Nau.ch: Die letzten beiden Vorstösse zum Thema wurden abgelehnt. Wieso gehen Sie jetzt von einem Erfolg der Initiative aus?

Daria Frick: Ein Mindestlohn führt grundsätzlich dazu, dass die Arbeit attraktiver wird, er entlastet Arbeitnehmende, Familien, aber eben auch die Steuerzahlenden. Zudem bezahlen die meisten Unternehmen in Baselland bereits über dem Mindestlohn, es geht also vor allem um eine gesetzliche Grundlage, die für gleichlange Spiesse sorgt.

Damit kann also mit wenig Aufwand, viel bewirkt werden, da doch rund 12'000 Personen vom Mindestlohn profitieren werden.
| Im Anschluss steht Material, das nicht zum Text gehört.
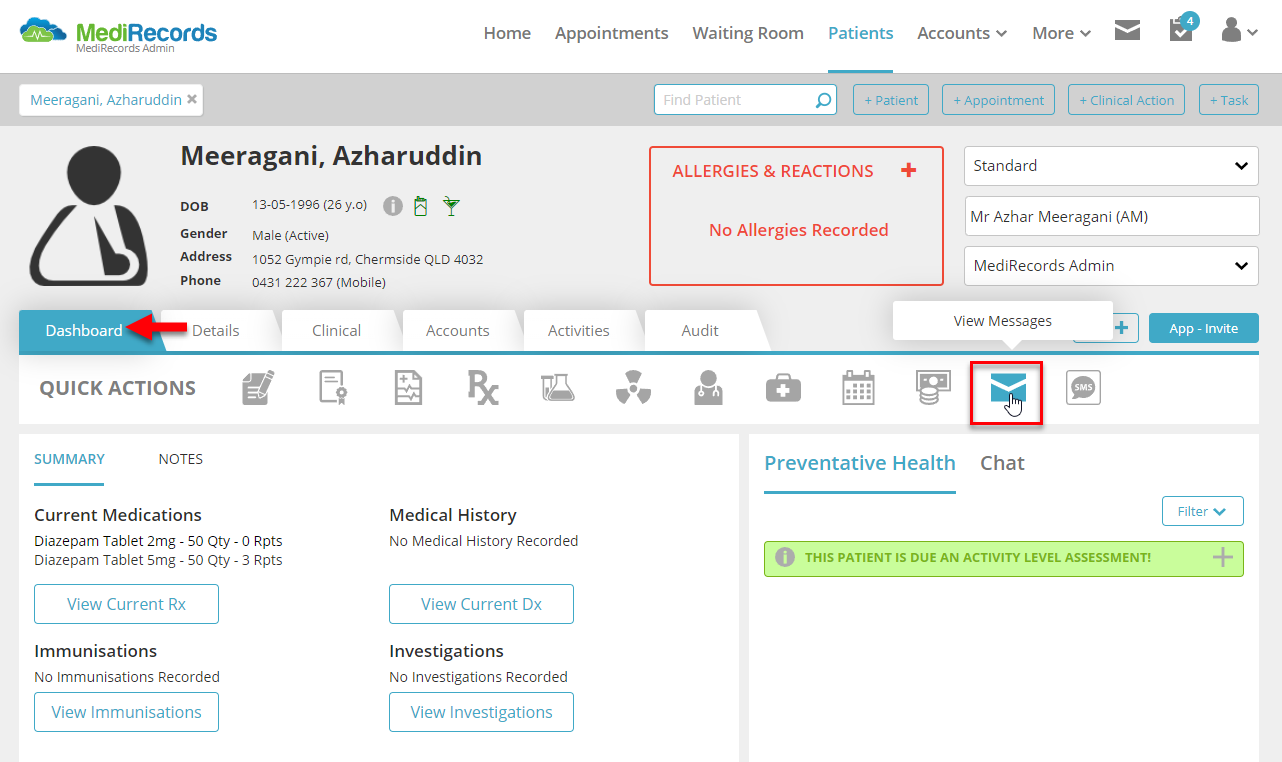Close the Meeragani, Azharuddin patient tab
Viewport: 1282px width, 762px height.
192,99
Ausserdem belegen Studien zum Mindestlohn an anderen Orten, die es bis jetzt gibt, sowie wissenschaftliche Erkenntnisse diesbezüglich, dass der Mindestlohn ein sehr gutes Instrument zur Verhinderung von Working Poor ist.

Es kann nicht sein, dass es Menschen – vor allem Frauen – gibt, in einem solch vorbildlichen Kanton wie Baselland, die nicht von ihrer Arbeit leben können.
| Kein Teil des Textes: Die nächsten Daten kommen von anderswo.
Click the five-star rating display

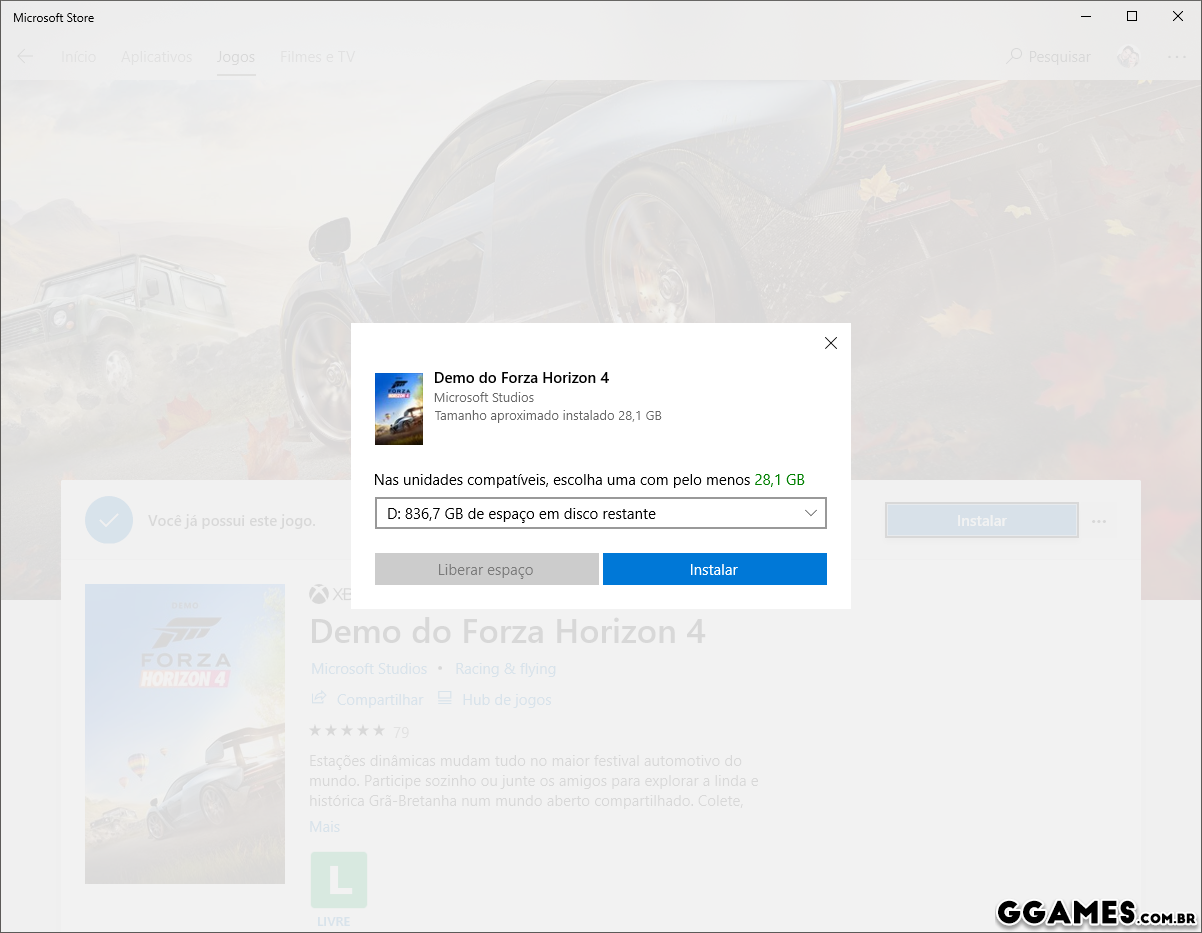coord(346,731)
Nau.ch: Eine Studie von Conny Wunsch befasst sich mit ersten Ergebnissen des eingeführten Mindestlohns in Basel-Stadt. Diese ergab, dass sich die Preise betroffener Unternehmen erhöht, Stellen zurückhaltender besetzt und Investitionen reduziert wurden. Wie ordnen Sie diese Erkenntnisse ein?

Daria Frick: Die von einer bürgerlichen, offensichtlich Arbeitgeberfreundlichen Ökonomin zusammengewürfelte Umfrage, ist nicht nur inhaltlich und politisch dubios, sondern eine pure Farce.

Denn bei der «Studie» von Frau Wunsch handelt es sich um eine nicht repräsentative Umfrage einiger Unternehmen. Daraus irgendwelche Schlussforderungen abzuleiten, ist unseriös.

Das zeigt sich schon in offensichtlich unrichtigen Aussagen gegenüber der Basler Zeitung. Zum Beispiel, dass circa 70 % der Unternehmen in der Gastronomie, die einem GAV unterstellt und damit bekanntlich vom Mindestlohn ausgenommen, vom Mindestlohn «betroffen» seien.

Sämtliche wissenschaftlich haltbaren Studien und alle uns bisher zur Verfügung stehenden Daten und Zahlen kommen zum Schluss, dass ein angemessener hoher Mindestlohn ein gutes Instrument zur Verhinderung von Working Poor ist. Ausserdem gehen keine Arbeitsplätze verloren und der Mindestlohn wirkt sich sogar positiv auf diese aus.

Die Frage ist doch, weshalb sich Personen, die pro Monat mit Sicherheit ein Vielfaches eines Basler Mindestlohns verdienen, sich offensichtlich gewaltig daran stören, dass eine Handvoll von Arbeitskräften nun einmal mehr ins Kino gehen oder dem Kind eine gute Winterjacke kaufen können: Warum?

Zur Person

Daria Frick arbeitet bei der Unia Aargau Nordwestschweiz als Leiterin Politik und Kommunikation.